Columbus Mayor Andrew J. Ginther says his 2017 Comprehensive Neighborhood Safety Strategy, with new tactics including increased police bicycle and foot patrols, is starting to pay off.
At a news conference Nov. 26 at the Barack Community Center in south Columbus, Ginther touted how the city’s police recruit class for 2019 would be increased by 10 officers to a total 90, and the city would add another 90 next year.
He didn’t say how that would affect total staffing, taking into account retirements and officers leaving for other jobs.
Columbus police began a “Safe Streets” program in Linden in 2017 to “reengage” the community and reduce violent crimes, attempting to put officers on the front line of identifying needs and solving problems, said Lt. Marc Helder, the program’s coordinator.
In 2018 and 2019, the program expanded to the Hilltop and Southeast neighborhoods, respectively, with each of the three teams consisting of 10 officers and two sergeants.
The program in 2019 has seized 157 illegal firearms (up 44% over 2018), made more than 300 felony arrests (279 in 2018), seized 953 grams of heroin (215 in 2018) and placed placards shuttering 93 structures, such as suspected drug houses (48 in 2018).

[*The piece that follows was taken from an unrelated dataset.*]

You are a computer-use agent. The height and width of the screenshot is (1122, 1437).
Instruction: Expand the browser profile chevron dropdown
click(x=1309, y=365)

Helder said when he was asked to lead the effort, he initially was reluctant to take the “Safe Streets” assignment because he didn’t know what to expect.

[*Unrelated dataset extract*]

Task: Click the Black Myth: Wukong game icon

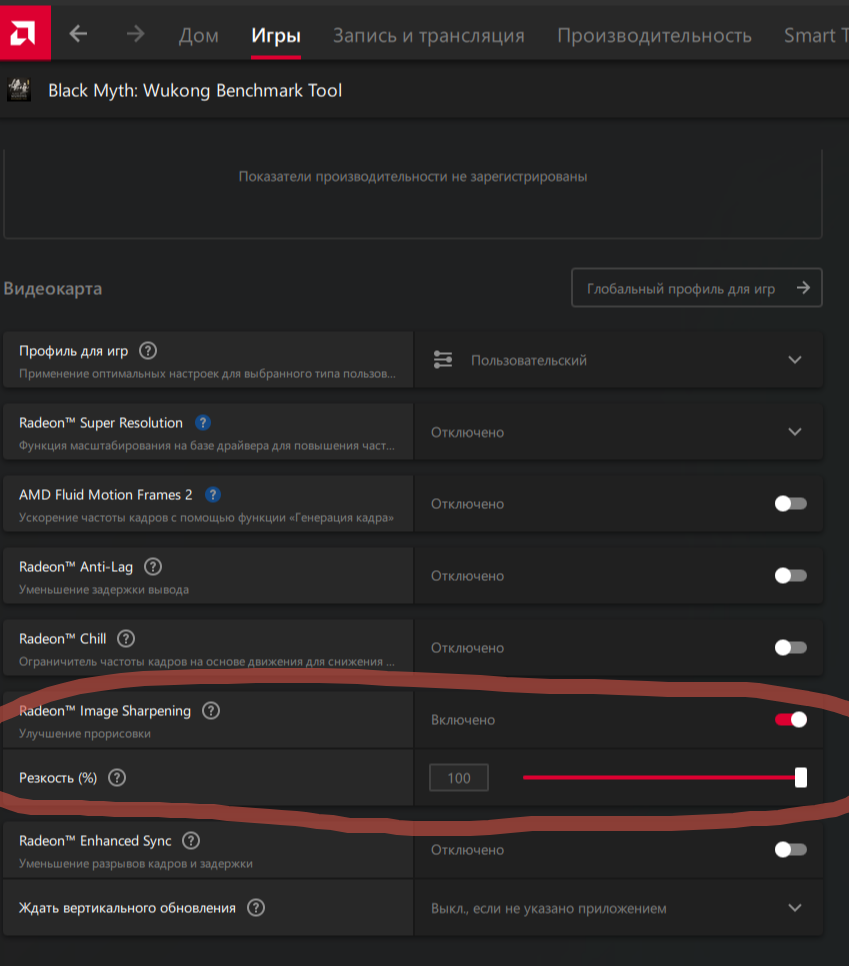Action: [x=18, y=91]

Now, he said, “I can tell you, I’m sold.”
Ginther had nothing to say specific to a stretch of the Sullivant Avenue corridor The Columbus Dispatch researched for the recent “Suffering on Sullivant” series identified as failing in almost every metric used to measure the health of neighborhoods.
Between 2017 and last summer, the 3-mile stretch of Sullivant Avenue from Dodge Park west through Franklinton and the Hilltop was the site of 1,880 prostitution arrests, 150 reports of indecent exposure (the most in the city), more than 1,100 narcotics complaints and 1,374 reports of shots fired last year, the Dispatch reported in the series.
When asked by the Dispatch after the press briefing if the city had or was developing any plans to address that area’s issues in particular, Ginther, who had told the newspaper after the series that the Sullivant Avenue corridor was “a top priority,” turned and walked away without speaking.
In an email after the event, Ginther spokeswoman Robin Davis said “Safe Streets” and a new ShotSpotter technology designed to detect gunshots and other crime and social programs all are working together to help Sullivant Avenue.
“We are also working with partners on the opiate action plan and illegal dumping,” Davis wrote. “All of these commitments will help improve the lives of people along Sullivant (Avenue).”